There’s no shortage of elected officials who spend enough time in and around public education to recognize the many barriers to student success. For 13 years I’ve watched them take office with good intentions and fail to deliver, because realizing what it takes to legitimately improve student outcomes takes much longer than they thought. That’s why local school boards need leaders like Steve Unruhe.
Steve’s been driving positive change in Durham’s schools for over thirty years. He taught some of the district’s first computer science classes at Northern High School in the late eighties. Then he moved to Riverside when it opened in 1991 to teach math and build a student newspaper, The Pirates’ Hook, from scratch. For the next 25 years his journalism classes provided a platform for student writing, photography and video production that helped kids inform and entertain their school and community, win state and national awards, earn college scholarships and rewrite the district’s student expression rights.
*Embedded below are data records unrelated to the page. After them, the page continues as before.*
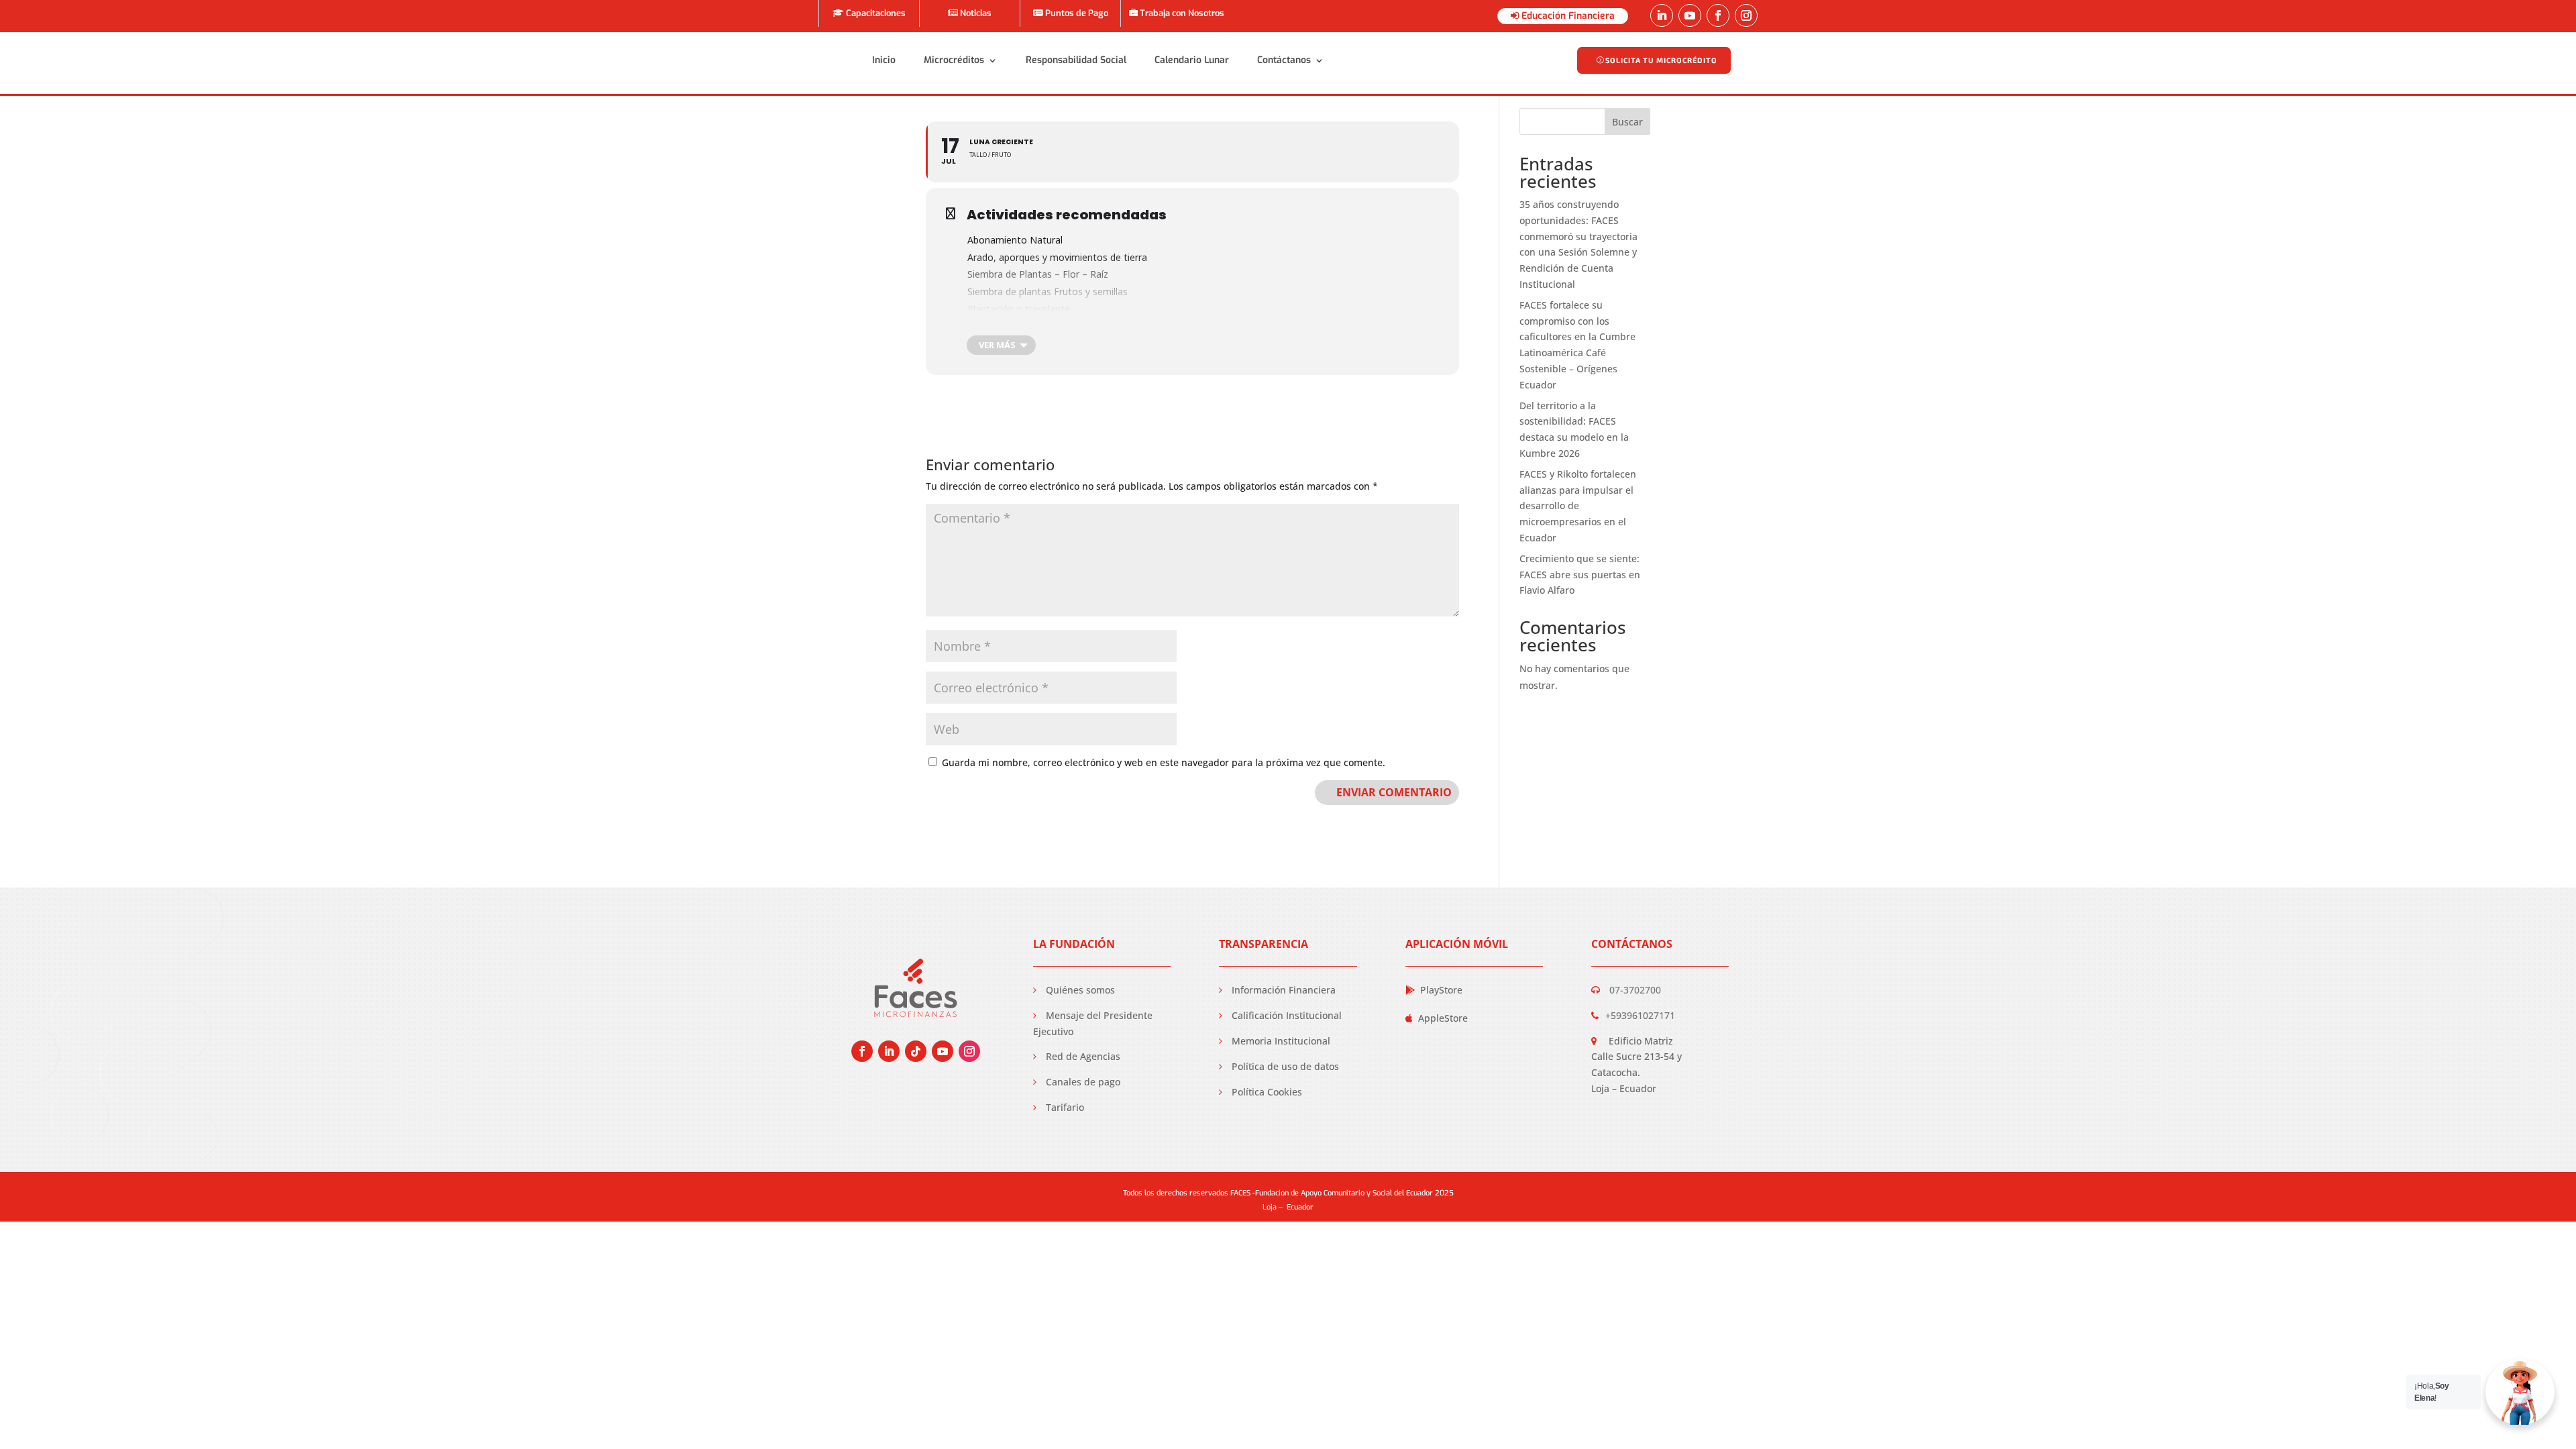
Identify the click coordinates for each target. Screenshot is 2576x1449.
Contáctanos (1284, 60)
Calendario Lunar (1192, 60)
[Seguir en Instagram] (1746, 15)
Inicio (884, 60)
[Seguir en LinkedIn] (1661, 15)
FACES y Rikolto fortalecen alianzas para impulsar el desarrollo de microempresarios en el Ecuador (1577, 506)
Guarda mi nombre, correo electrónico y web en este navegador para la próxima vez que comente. (1163, 762)
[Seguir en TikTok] (915, 1051)
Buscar (1627, 121)
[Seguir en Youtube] (1689, 15)
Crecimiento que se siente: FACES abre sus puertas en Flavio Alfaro (1579, 574)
I saw him in action every day for six months in 2015. Steve was retiring at the end of the year, and I spent the spring semester learning how to run Riverside’s newspaper program. Putting a math and English teacher together to lead a single class creates a scheduling nightmare, but Steve met several times with Riverside’s administration to explain why I needed to be in his room during newspaper class every day to learn about the deadlines, budget, fundraising, parent communication and students, who also needed to know that the program would survive after he retired at the end of the year.
That spring I learned what it means to lead from behind – to create opportunities and hold kids accountable while also empowering them to choose their own stories, take photos, design pages and deliver 2,000 copies of their work to classmates, staff and the community. Steve had his students’ best interests in mind, anticipated the support I’d need, and worked with school leaders to create a schedule that worked for everyone. And as a result, The Pirates’ Hook continues to thrive.
He remained an invaluable mentor as I plodded through my first semester of running the paper on my own that fall as he ran for an at-large seat on the school board. Then, in January 2016, Riverside senior Wildin Acosta was arrested by immigration officials, detained and set to be deported. Four journalism students advocated for his release and right to graduate. In addition to covering the story in The Hook they wrote columns for The News & Observer, spoke at city and county government meetings and organized rallies. Their efforts, combined with countless other teachers, community members and organizations, helped halt his deportaton in March, but he remained in detention indefinitely.
A few weeks later the kids received an invitation to travel to Washington, DC and brief congress, speak to national media outlets and meet with US Secretary of Education John King about Wildin’s right to graduate, regardless of his immigration status. But field trips during the month of May were prohibited, and the dates conflicted with students’ AP exams. As time was running out, Steve worked with school and district leaders find a way to let the students both take their tests and make the trip to Washington. Wildin was finally released in August. He returned to Riverside and graduated in 2017.
Enthusiasm, acronyms and calls for change can drive an election campaign, but effective leadership requires a deep understanding of systems, stakeholders and student experiences. As DPS considers redistricting, I want a board member who helped the county and city schools merge in 1992. As schools implement restorative practices and culturally responsive pedagogy, I want a former teacher who not only supports the practices but also anticipates educators’ needs – beginning with timely and effective teacher training – to bring it to life in every classroom. As we look for new ways to support Durham’s growing number of Spanish-speaking students and families, I want someone who recognized that need years ago and turned The Pirates’ Hook into North Carolina’s only bilingual student newspaper. And as federal immigration policies and ICE arrests threaten students’ right to an education, I want an elected official who knows how to amplify the voices of students and teachers who are already doing the work our community needs.
Identifying the obstacles students face is pretty easy. But Improving outcomes within the parameters of our current education system is hard, especially during a four-year term in a state that underfunds its public schools. The “establishment” has plenty of work to do, but that doesn’t mean its members aren’t part of the solution. Throughout his career, Steve Unruhe’s done more than just call for change. He’s delivered. And I’m voting for him again next month.